AVAILABLE DATA: Begin

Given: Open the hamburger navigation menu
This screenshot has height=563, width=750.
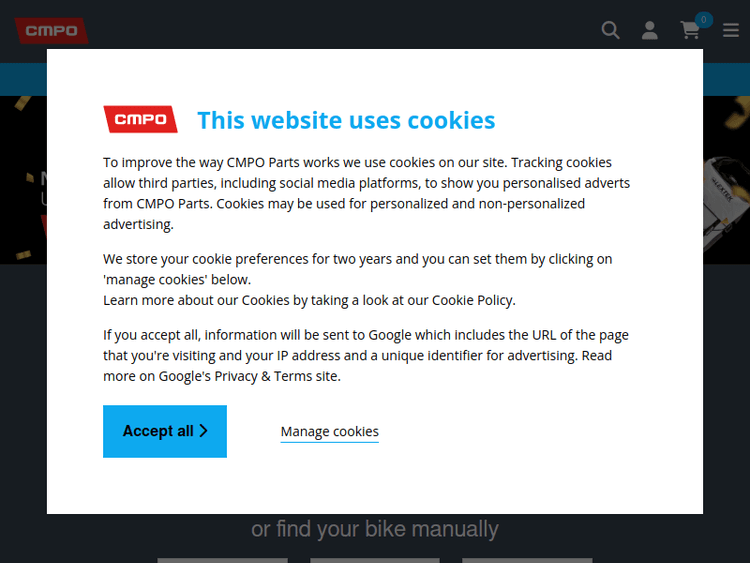Looking at the screenshot, I should pyautogui.click(x=731, y=30).
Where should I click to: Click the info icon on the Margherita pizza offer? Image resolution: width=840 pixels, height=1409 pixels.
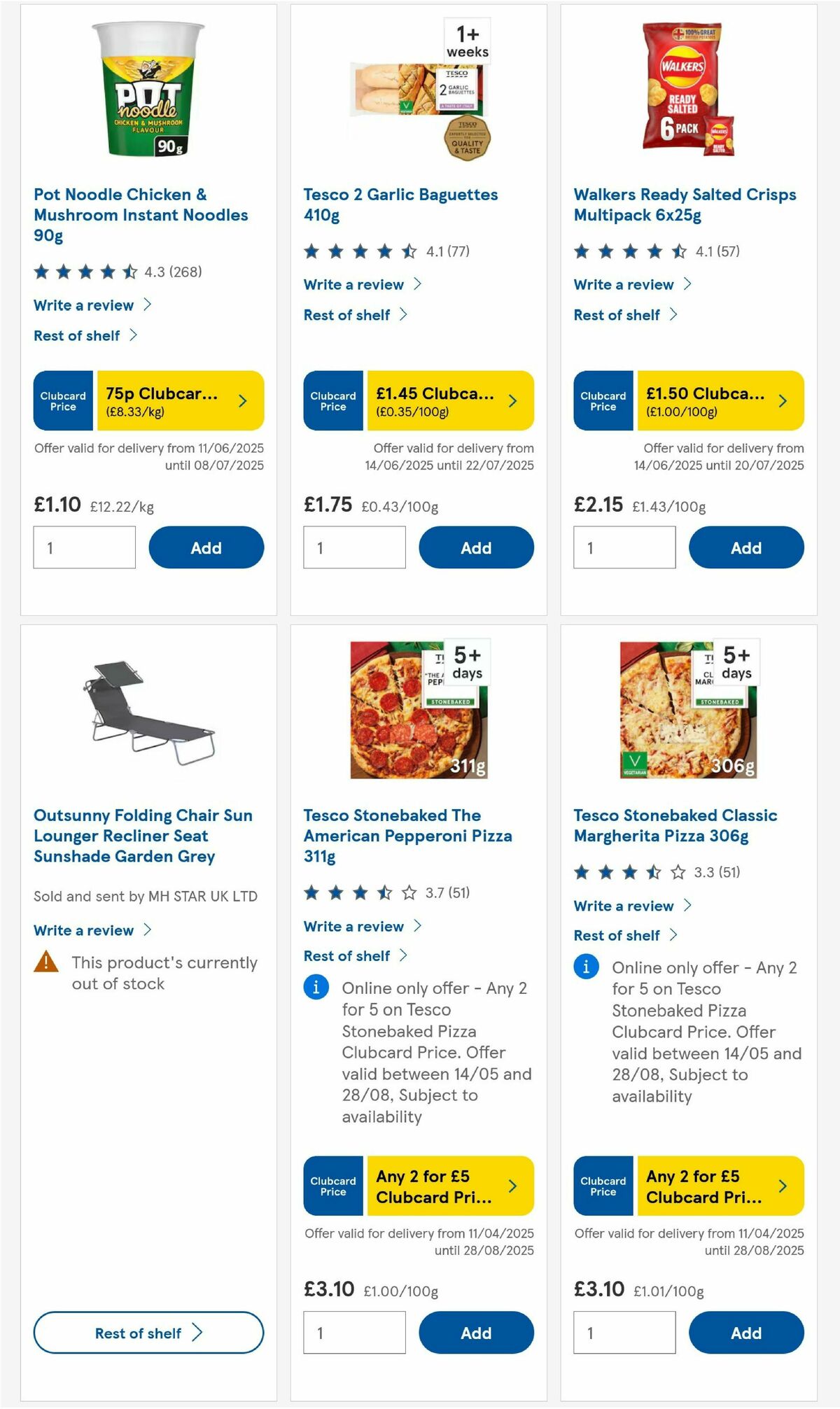click(x=586, y=967)
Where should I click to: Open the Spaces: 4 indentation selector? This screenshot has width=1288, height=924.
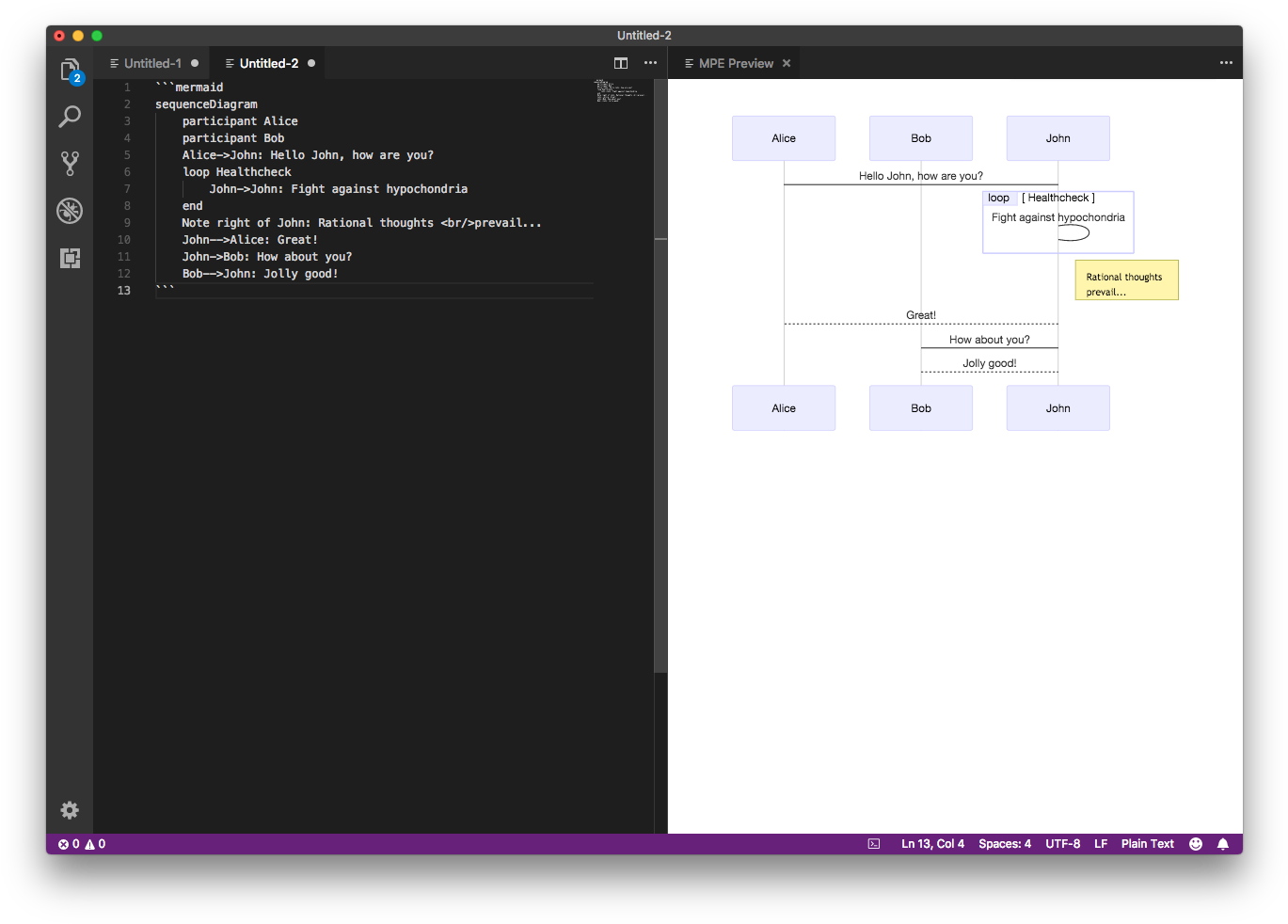(1004, 844)
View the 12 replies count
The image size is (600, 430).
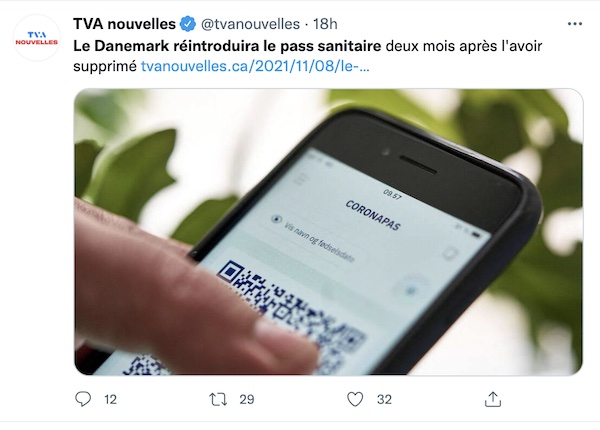click(110, 399)
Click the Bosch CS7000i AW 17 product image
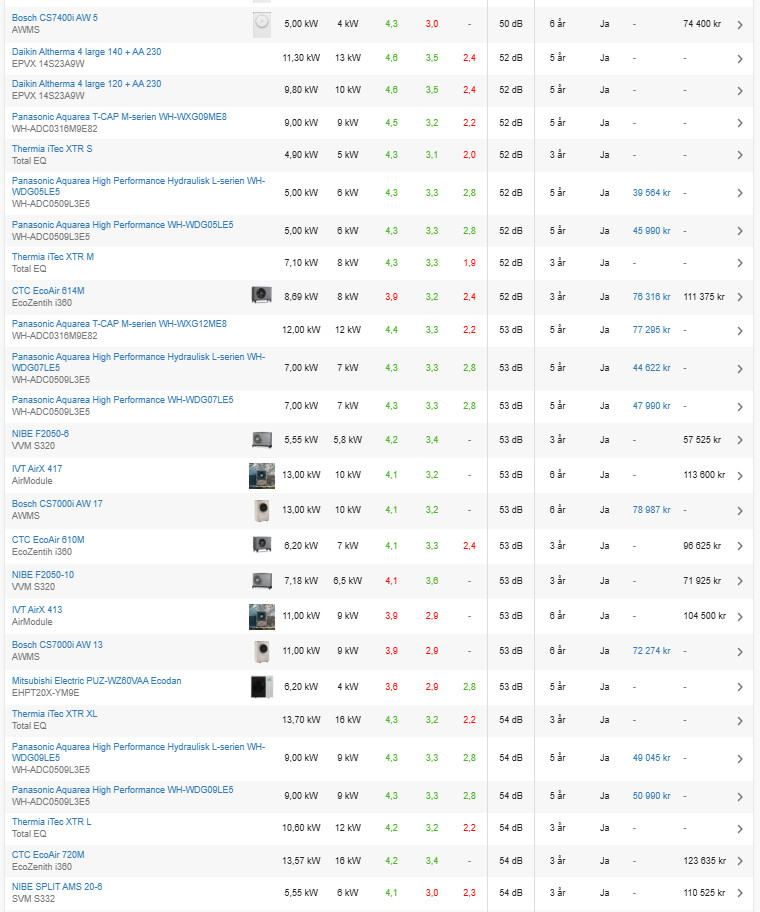This screenshot has width=760, height=912. 261,510
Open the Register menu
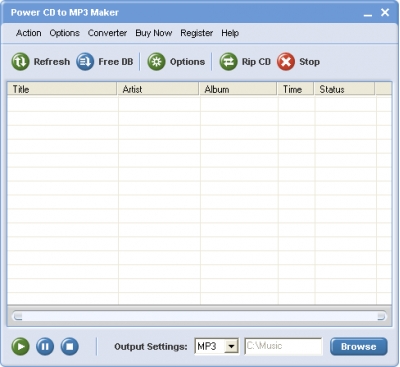Screen dimensions: 400x367 (197, 33)
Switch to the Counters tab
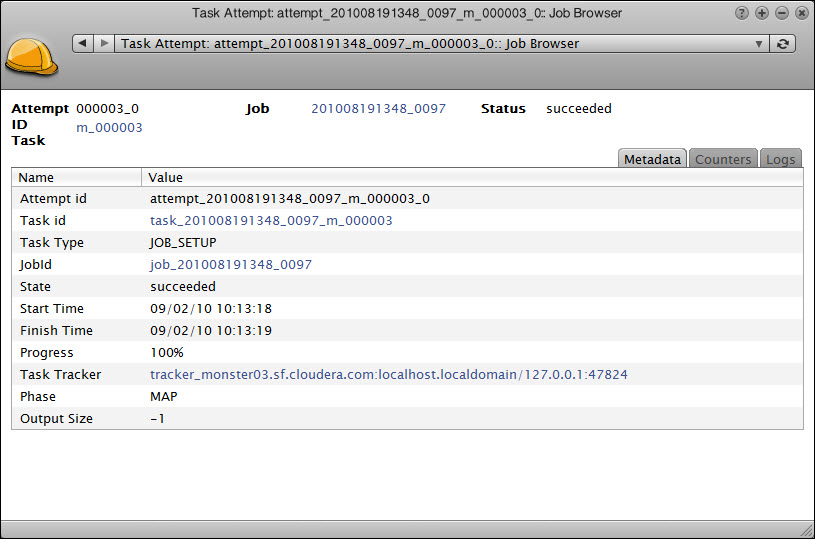This screenshot has height=539, width=815. coord(722,159)
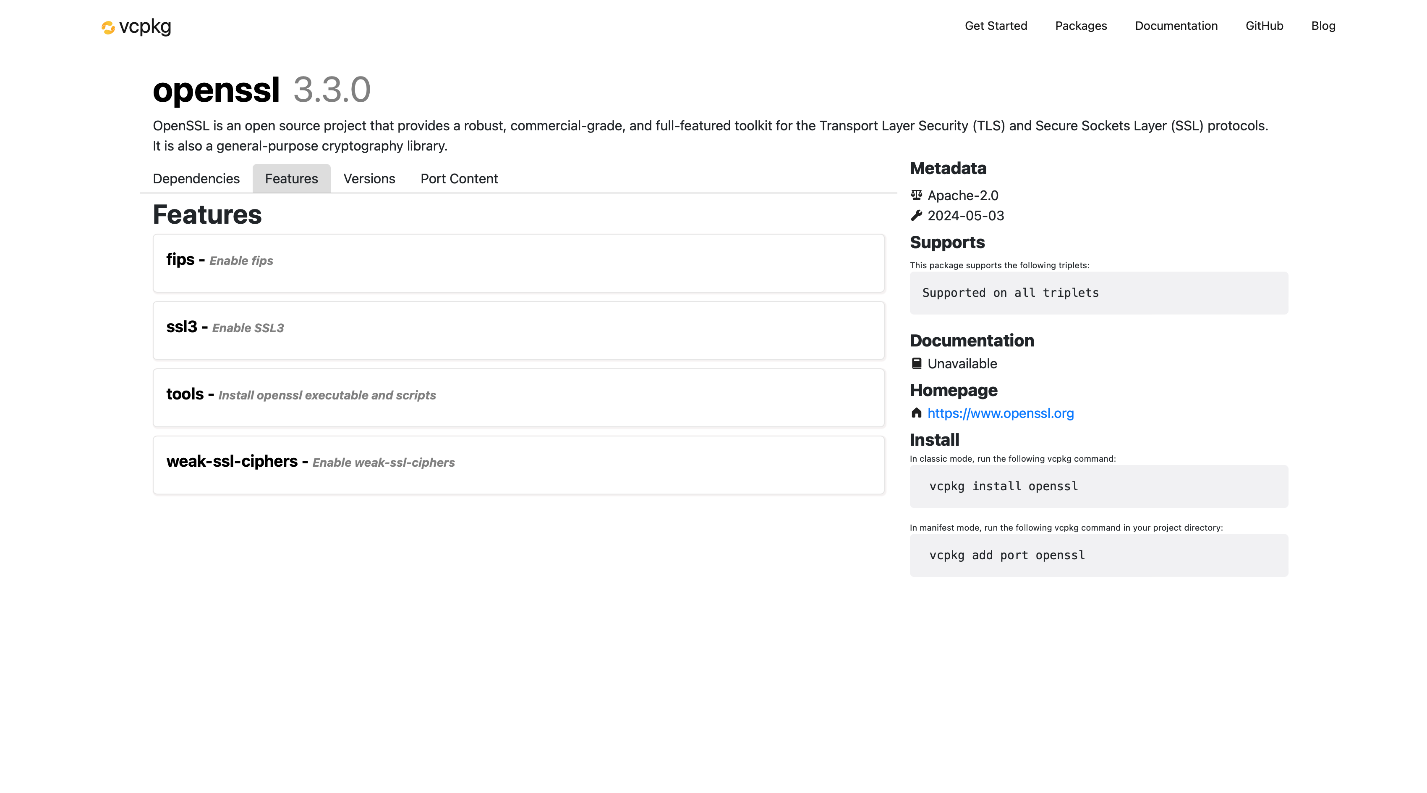This screenshot has height=793, width=1427.
Task: Click the wrench icon beside the 2024-05-03 date
Action: 916,215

AVAILABLE DATA: End

_ACTION ITEM:_ Return the whole listing word for word, minus its pictures.

_ANSWER TO THIS TASK:_
Given: Open the hamburger navigation menu
This screenshot has height=563, width=750.
Looking at the screenshot, I should pyautogui.click(x=731, y=30).
Where should I click to: Click the info icon on the Margherita pizza offer? Image resolution: width=840 pixels, height=1409 pixels.
click(x=586, y=967)
Where should I click to: Open the Spaces: 4 indentation selector? This screenshot has width=1288, height=924.
(1004, 844)
View the 12 replies count
The image size is (600, 430).
click(110, 399)
Click the Bosch CS7000i AW 17 product image
This screenshot has width=760, height=912. 261,510
Open the Register menu
Screen dimensions: 400x367 (197, 33)
Switch to the Counters tab
This screenshot has height=539, width=815. coord(722,159)
This screenshot has height=793, width=1427.
Task: Click the wrench icon beside the 2024-05-03 date
Action: 916,215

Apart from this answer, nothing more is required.